▶ [Problem] Using the data below, show every line where the word "product" occurs.

++++++++++

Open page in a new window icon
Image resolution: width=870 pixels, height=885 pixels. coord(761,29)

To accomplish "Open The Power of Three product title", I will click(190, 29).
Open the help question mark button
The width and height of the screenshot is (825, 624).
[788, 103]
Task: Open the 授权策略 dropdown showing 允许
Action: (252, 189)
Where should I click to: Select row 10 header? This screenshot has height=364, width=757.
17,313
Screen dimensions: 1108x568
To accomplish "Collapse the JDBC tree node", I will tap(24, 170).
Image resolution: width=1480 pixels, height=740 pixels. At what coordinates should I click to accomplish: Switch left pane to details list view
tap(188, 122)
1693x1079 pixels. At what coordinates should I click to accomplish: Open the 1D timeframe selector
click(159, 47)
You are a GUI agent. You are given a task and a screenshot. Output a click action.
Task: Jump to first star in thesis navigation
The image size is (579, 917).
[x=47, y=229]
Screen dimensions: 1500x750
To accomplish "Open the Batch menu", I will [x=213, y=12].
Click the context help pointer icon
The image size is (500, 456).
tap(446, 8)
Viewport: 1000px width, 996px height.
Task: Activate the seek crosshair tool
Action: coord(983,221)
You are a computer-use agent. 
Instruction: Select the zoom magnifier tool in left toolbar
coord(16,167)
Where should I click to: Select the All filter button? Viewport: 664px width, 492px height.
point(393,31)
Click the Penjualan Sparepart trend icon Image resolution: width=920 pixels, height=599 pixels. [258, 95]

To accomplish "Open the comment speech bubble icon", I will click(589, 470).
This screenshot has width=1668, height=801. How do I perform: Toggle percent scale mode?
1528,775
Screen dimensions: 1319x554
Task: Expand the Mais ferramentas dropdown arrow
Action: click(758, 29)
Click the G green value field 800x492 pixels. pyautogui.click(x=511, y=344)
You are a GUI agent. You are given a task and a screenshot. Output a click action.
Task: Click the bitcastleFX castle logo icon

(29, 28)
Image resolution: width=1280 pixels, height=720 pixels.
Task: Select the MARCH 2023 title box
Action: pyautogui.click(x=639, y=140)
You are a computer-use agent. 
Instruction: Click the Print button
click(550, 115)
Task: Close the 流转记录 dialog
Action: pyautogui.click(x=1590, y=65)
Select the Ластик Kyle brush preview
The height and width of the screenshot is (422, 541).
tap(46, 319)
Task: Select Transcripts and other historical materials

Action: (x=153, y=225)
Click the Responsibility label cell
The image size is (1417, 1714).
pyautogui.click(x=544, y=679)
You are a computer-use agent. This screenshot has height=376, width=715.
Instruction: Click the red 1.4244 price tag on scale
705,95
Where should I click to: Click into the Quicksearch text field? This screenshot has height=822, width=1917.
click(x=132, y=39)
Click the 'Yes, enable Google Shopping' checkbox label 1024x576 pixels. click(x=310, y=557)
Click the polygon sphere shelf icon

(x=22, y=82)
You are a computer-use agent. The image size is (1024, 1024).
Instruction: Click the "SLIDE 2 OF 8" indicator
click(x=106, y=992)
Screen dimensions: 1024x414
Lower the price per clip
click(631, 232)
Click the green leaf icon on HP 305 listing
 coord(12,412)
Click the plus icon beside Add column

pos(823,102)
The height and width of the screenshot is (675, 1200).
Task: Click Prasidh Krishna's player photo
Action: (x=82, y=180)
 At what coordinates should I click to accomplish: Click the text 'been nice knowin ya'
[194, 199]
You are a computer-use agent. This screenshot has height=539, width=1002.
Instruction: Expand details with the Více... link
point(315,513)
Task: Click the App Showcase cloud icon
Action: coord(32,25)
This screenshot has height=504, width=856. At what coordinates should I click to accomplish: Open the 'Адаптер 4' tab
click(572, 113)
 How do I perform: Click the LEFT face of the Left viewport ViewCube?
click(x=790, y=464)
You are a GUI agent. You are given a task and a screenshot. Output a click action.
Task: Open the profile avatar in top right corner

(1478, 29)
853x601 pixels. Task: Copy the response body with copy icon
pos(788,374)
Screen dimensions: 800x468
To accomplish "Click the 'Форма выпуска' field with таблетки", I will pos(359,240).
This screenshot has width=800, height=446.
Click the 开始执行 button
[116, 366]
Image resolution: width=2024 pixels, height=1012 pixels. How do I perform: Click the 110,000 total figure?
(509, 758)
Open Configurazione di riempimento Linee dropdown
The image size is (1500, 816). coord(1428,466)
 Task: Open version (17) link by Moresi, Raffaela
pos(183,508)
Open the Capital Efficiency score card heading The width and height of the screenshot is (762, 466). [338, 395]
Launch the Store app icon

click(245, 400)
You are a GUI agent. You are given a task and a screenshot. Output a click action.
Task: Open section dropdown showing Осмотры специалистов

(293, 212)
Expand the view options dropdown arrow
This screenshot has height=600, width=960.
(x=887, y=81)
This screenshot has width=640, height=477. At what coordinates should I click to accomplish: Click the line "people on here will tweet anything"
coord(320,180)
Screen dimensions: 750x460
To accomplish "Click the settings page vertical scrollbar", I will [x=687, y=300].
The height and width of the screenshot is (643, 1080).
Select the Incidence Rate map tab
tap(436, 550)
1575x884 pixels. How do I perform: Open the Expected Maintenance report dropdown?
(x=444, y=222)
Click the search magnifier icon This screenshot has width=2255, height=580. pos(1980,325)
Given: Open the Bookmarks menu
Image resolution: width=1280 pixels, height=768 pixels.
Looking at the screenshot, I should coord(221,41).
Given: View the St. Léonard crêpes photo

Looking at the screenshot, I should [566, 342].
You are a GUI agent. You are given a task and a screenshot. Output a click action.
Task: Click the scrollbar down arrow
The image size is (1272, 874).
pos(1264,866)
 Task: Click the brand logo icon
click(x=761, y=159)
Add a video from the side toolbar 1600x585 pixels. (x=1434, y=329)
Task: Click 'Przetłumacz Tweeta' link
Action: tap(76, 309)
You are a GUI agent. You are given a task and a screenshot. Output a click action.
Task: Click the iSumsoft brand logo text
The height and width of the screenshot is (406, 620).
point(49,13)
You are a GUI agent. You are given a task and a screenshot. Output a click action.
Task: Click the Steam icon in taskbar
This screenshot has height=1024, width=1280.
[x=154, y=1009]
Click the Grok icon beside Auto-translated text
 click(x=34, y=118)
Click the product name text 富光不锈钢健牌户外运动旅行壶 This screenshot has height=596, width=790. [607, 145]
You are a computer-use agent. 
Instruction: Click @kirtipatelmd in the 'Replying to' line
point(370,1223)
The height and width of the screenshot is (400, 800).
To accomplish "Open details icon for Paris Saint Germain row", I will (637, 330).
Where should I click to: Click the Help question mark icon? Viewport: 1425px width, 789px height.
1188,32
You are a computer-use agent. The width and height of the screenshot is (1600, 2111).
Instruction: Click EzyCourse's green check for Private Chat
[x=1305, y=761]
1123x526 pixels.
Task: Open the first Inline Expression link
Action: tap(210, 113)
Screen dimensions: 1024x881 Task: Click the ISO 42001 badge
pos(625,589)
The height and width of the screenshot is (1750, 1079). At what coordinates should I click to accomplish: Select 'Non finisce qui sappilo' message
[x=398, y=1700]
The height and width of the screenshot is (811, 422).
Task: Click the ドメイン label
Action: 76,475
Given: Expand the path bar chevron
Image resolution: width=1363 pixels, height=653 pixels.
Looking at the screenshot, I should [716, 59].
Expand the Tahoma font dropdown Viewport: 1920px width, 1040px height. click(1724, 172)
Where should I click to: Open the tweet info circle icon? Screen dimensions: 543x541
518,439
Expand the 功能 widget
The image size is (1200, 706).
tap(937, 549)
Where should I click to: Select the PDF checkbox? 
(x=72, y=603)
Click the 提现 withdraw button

++++++++++

▶ [Answer to this task]
To accomplish "Open The Power of Three product title", I will click(190, 29).
Click the product name text 富光不锈钢健牌户外运动旅行壶 This screenshot has height=596, width=790. [607, 145]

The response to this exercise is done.